William Shakespeare married Anne Hathaway, who bore him three children. One of them, their only son was named Hamnet. In both the movie and the book, it is asserted that the names Hamnet and Hamlet were considered interchangeable in Elizabethan times. Hamnet died at age eleven. This is all we know about him.
In Hamnet, Anne Hathaway is called Agnes because that is the name her father, Richard Hathaway, used for her in his will, in which he referred to “my daughter Agnes”. This name change indicates that Agnes was likely her baptismal name, with the two names being interchangeable at that time. And I thought that only Elizabethan spelling was all loosie-goosey.

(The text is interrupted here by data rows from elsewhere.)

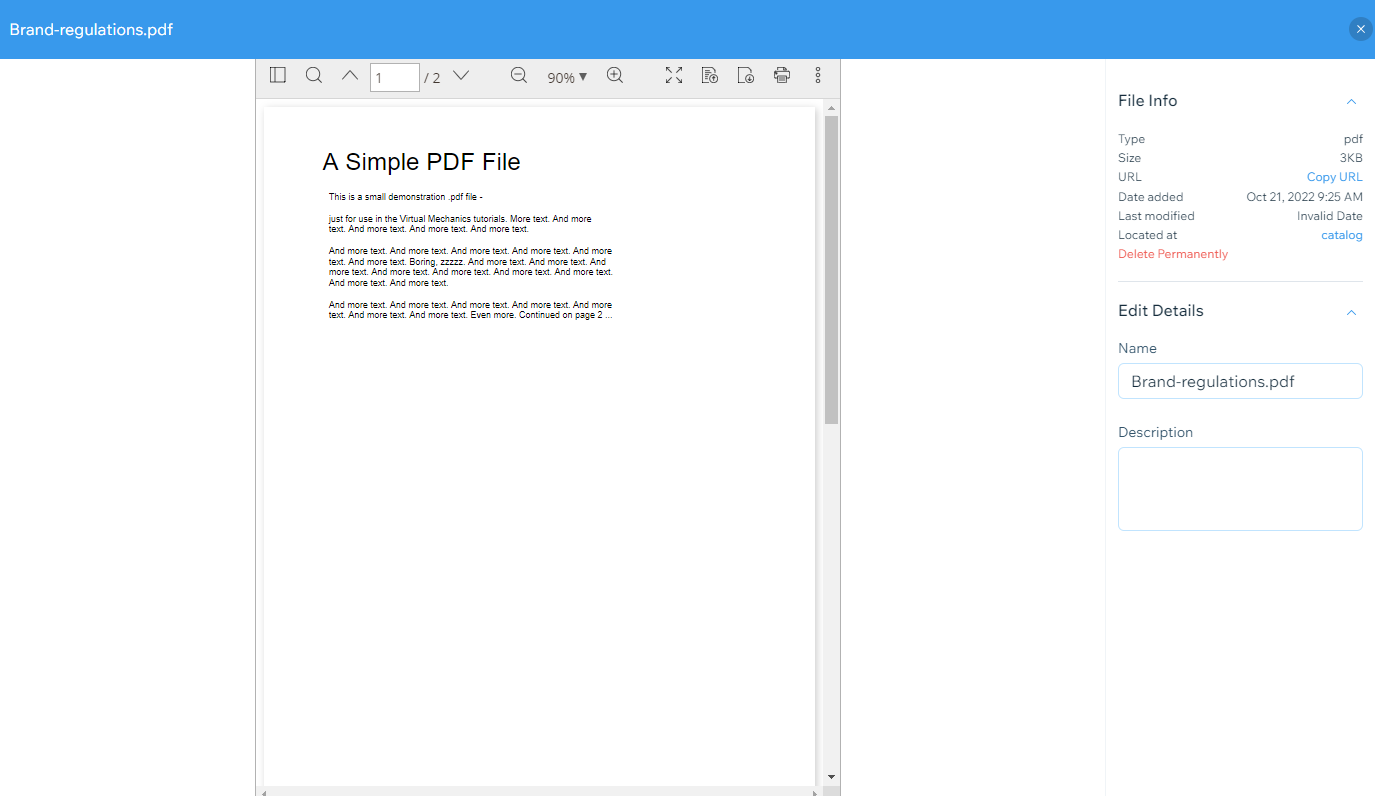Screen dimensions: 1375x796
Task: Open the search tool in the PDF viewer
Action: 314,75
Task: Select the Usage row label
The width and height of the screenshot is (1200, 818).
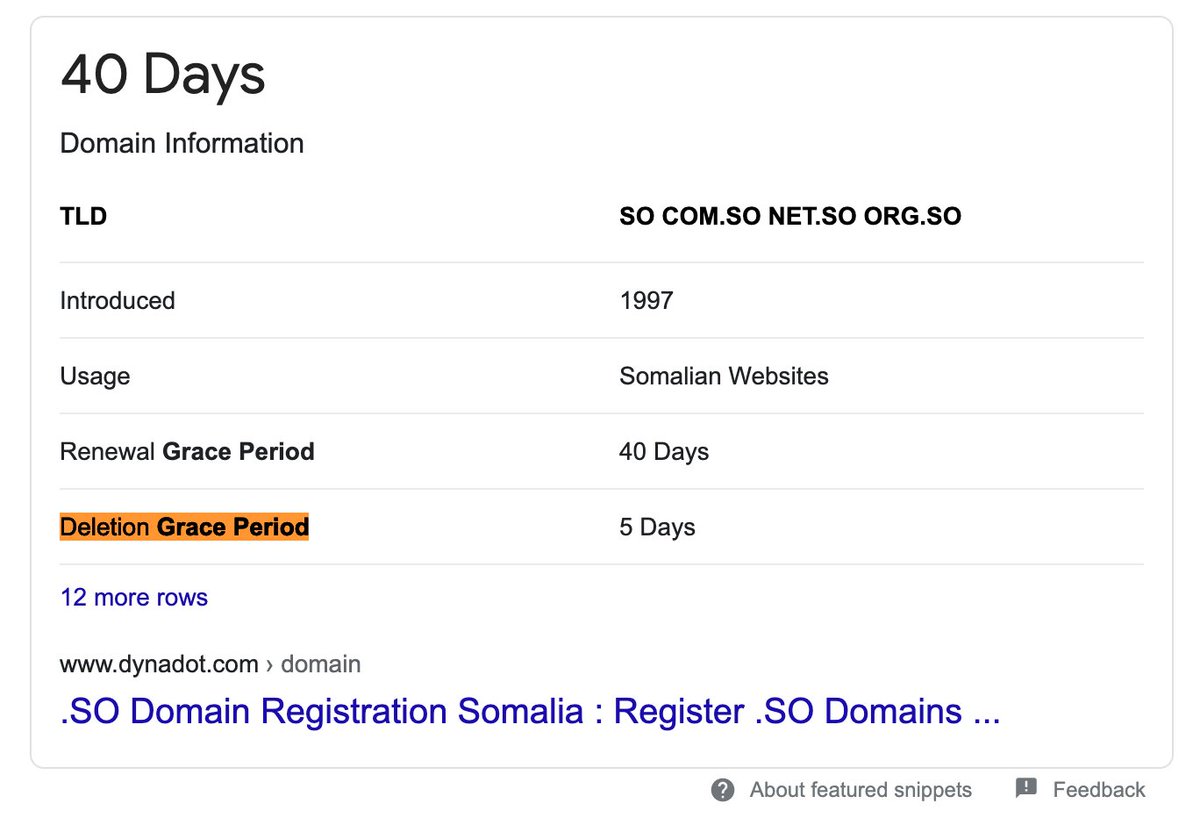Action: point(95,377)
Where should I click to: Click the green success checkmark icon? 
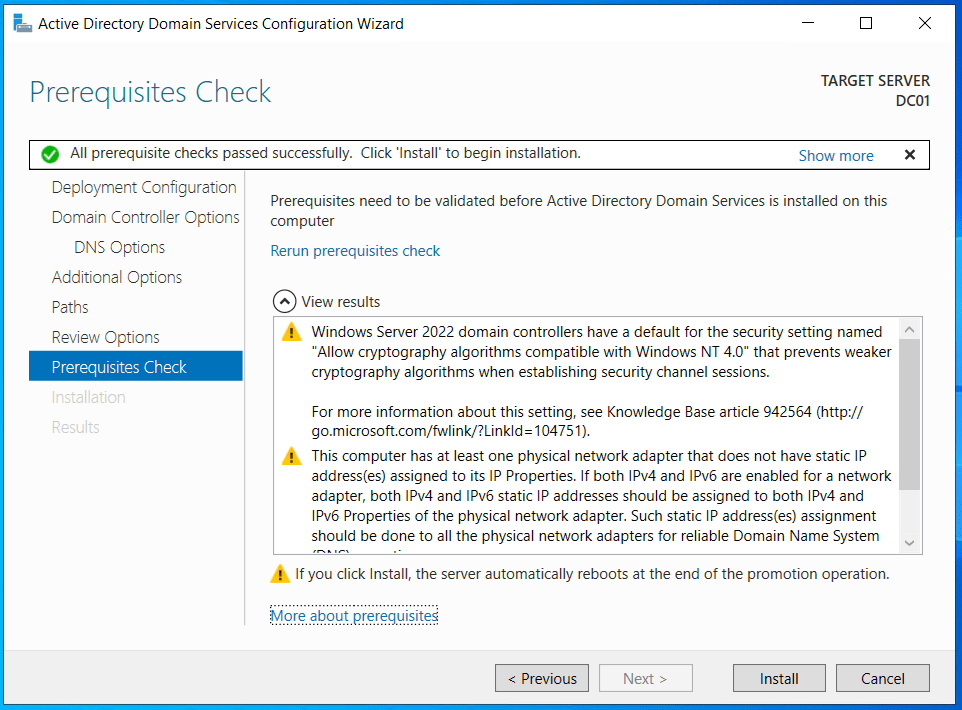(x=50, y=155)
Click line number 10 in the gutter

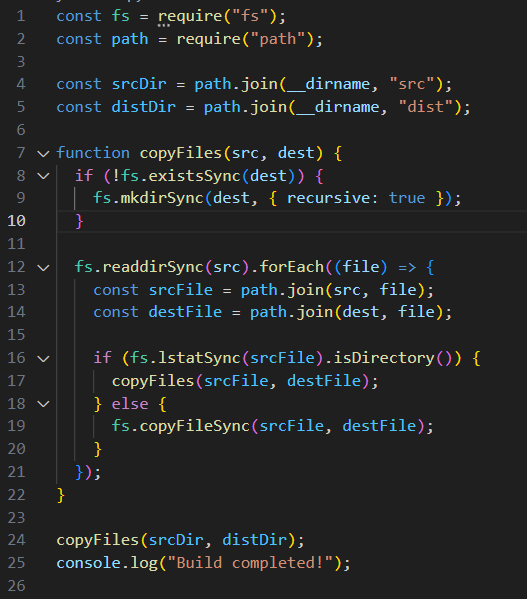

Pictured above is Agnes as a groundling at the Globe. She has come to London for the first time and is watching Hamlet be performed. This scene comes at the end of the movie, a movie where Will and Agnes first meet in the forest, fall in love, then marry and have three children.
This is a very sensual film, with much of the “action” being supplied by childbirth, then followed by death. In-between these traumatic turns daily life is composed of happier times, the couple teaching their children, Agnes, daughter of a forest witch, instructs them about plants and their uses and Will, the storyteller, about make-believe. Other than in these childhood games, absent is Shakespeare’s art, as absentee as he is while away working in London.
Like Hamlet, Hamnet is a tragedy. Unlike Hamlet, where in the fifth act everyone dies, in the ending of Hamnet we are treated to a spiritual rebirth. Shakespeare uses Hamlet to grieve for his son and when Agnes sees this a reconciliation occurs. By this time there is not a dry eye in the house, so bring plenty of tissue when you come to see it.